TASK INSTRUCTIONS. Could you retype the records word for word but without any pictures?
□ □ □ □
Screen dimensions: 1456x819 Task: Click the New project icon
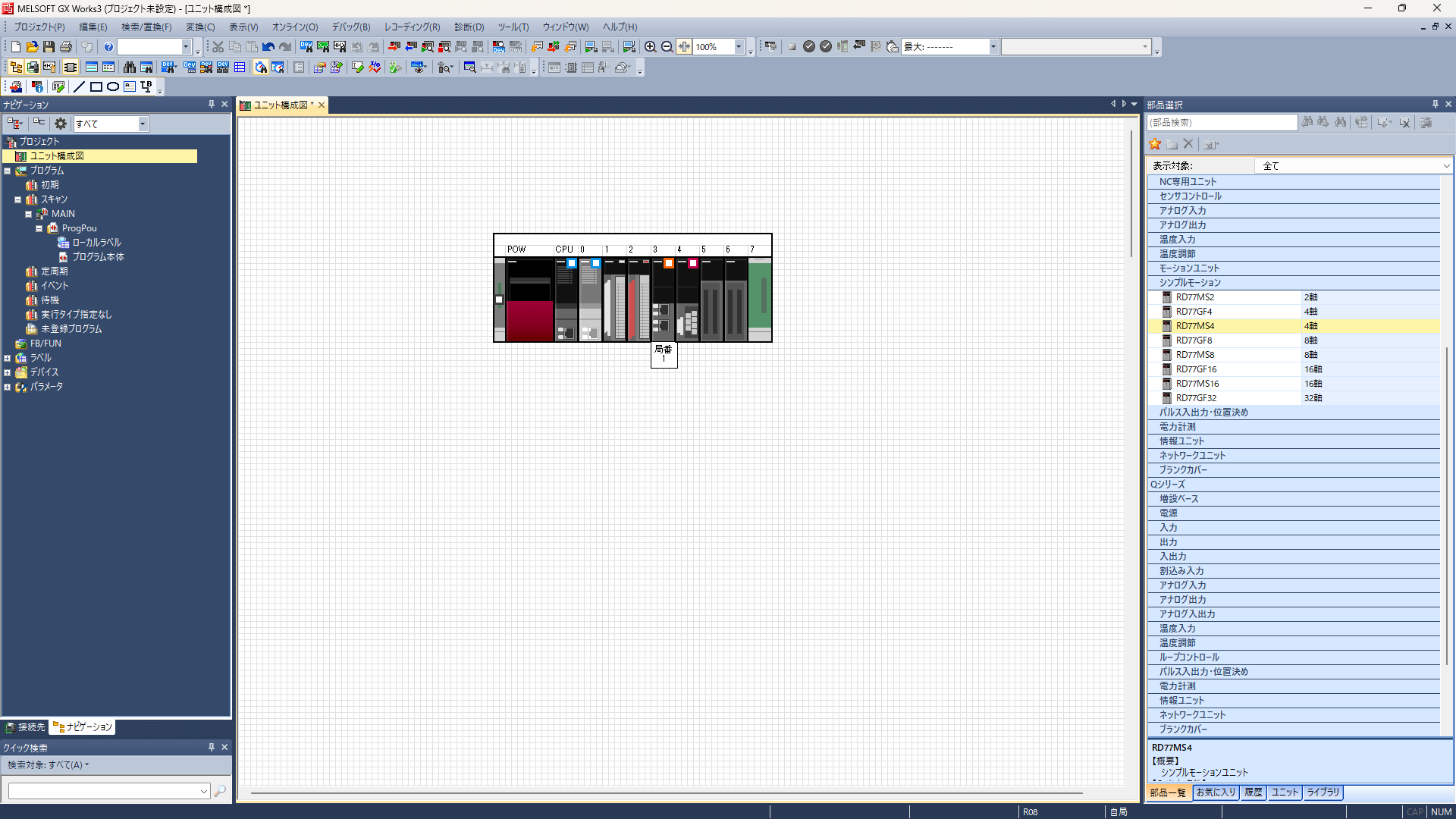16,47
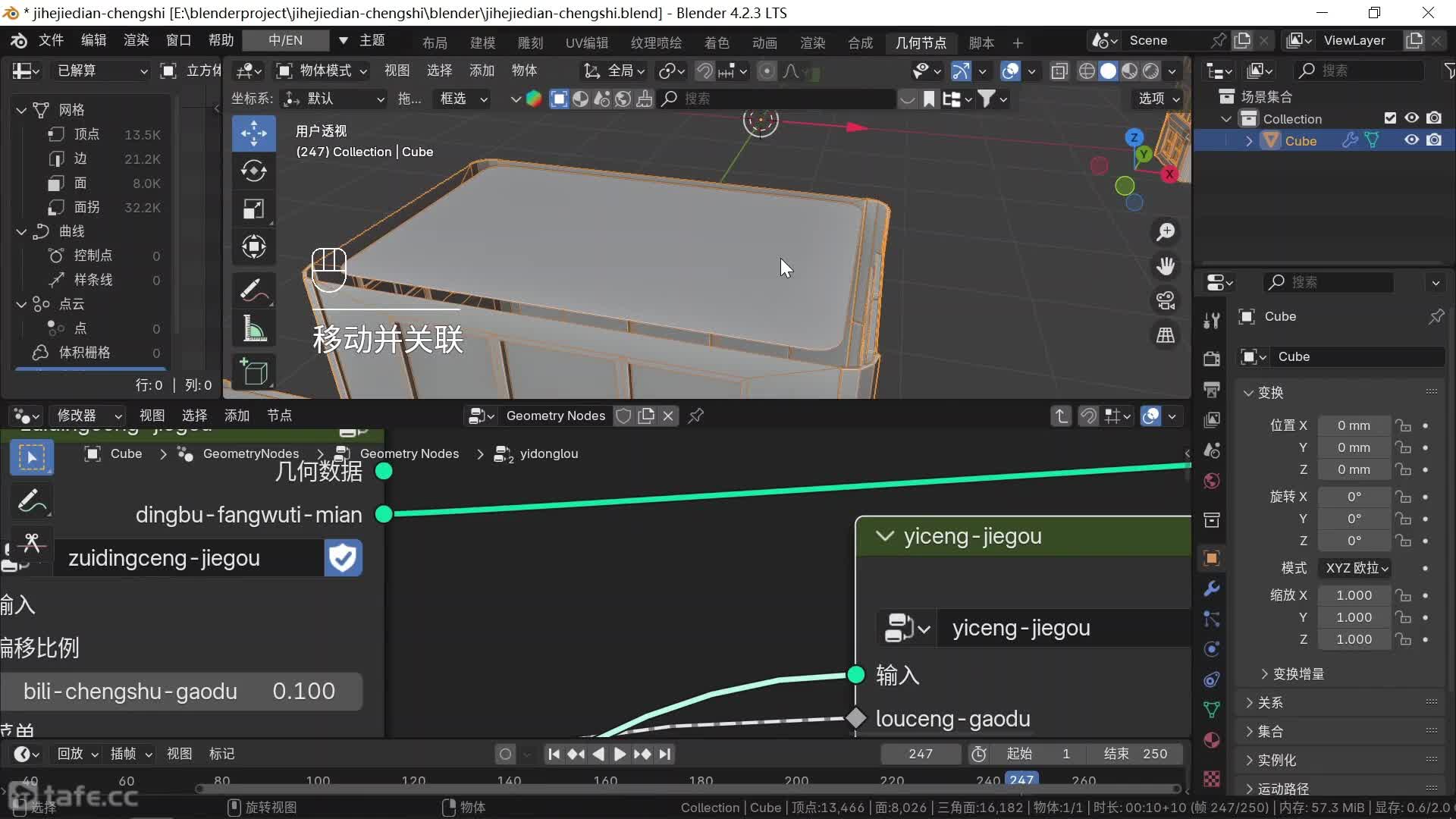Viewport: 1456px width, 819px height.
Task: Activate the Annotate pencil tool in viewport
Action: [253, 290]
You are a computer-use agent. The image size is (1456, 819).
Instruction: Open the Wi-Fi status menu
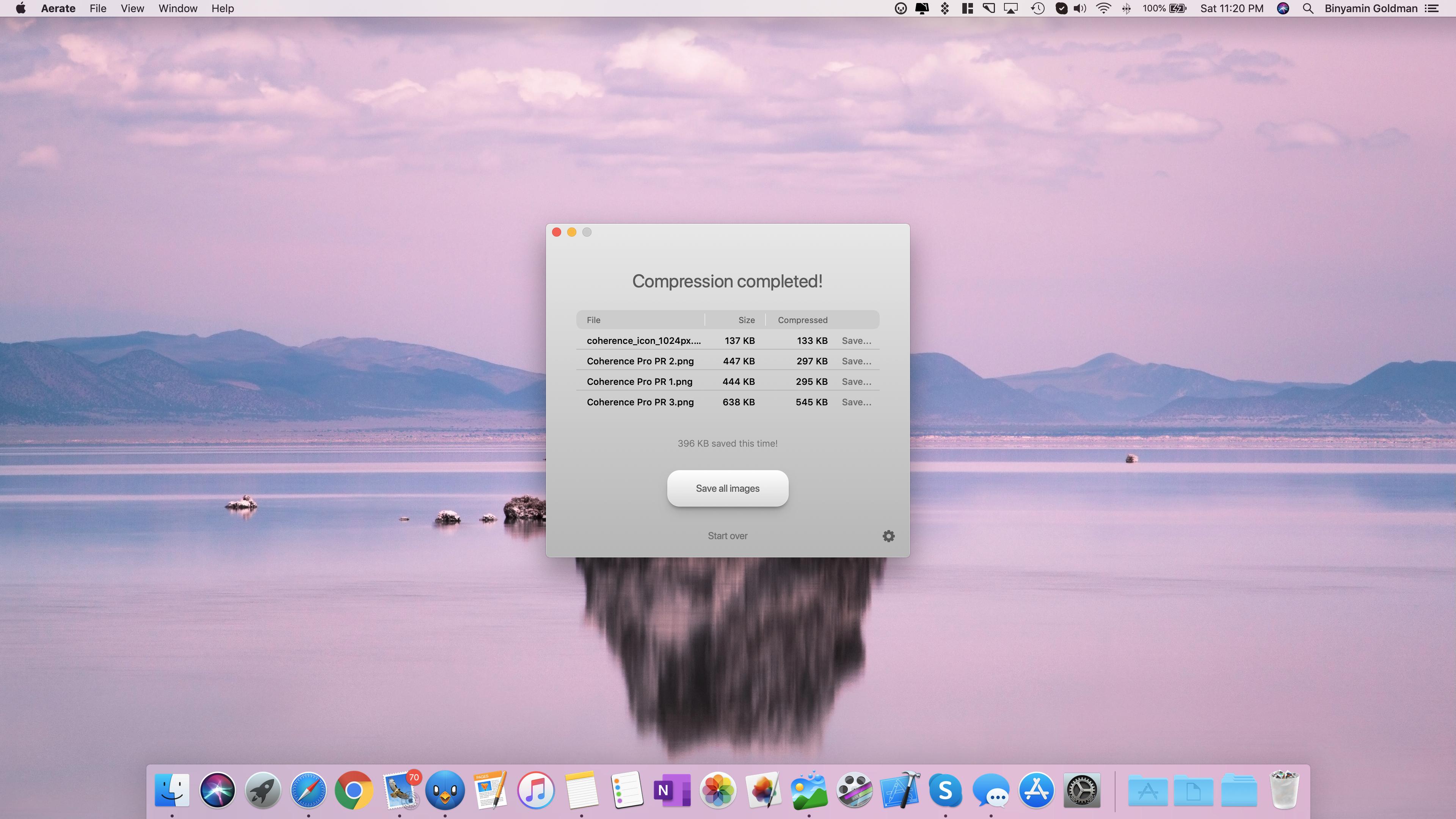[1103, 8]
□ □ □ □
EXERCISE OUTPUT.
Screen dimensions: 1456x819 Task: Click the New project icon
16,47
Viewport: 1456px width, 819px height.
Task: Activate the Annotate pencil tool in viewport
Action: [253, 290]
You are a computer-use agent. The image size is (1456, 819).
Instruction: Open the Wi-Fi status menu
[1103, 8]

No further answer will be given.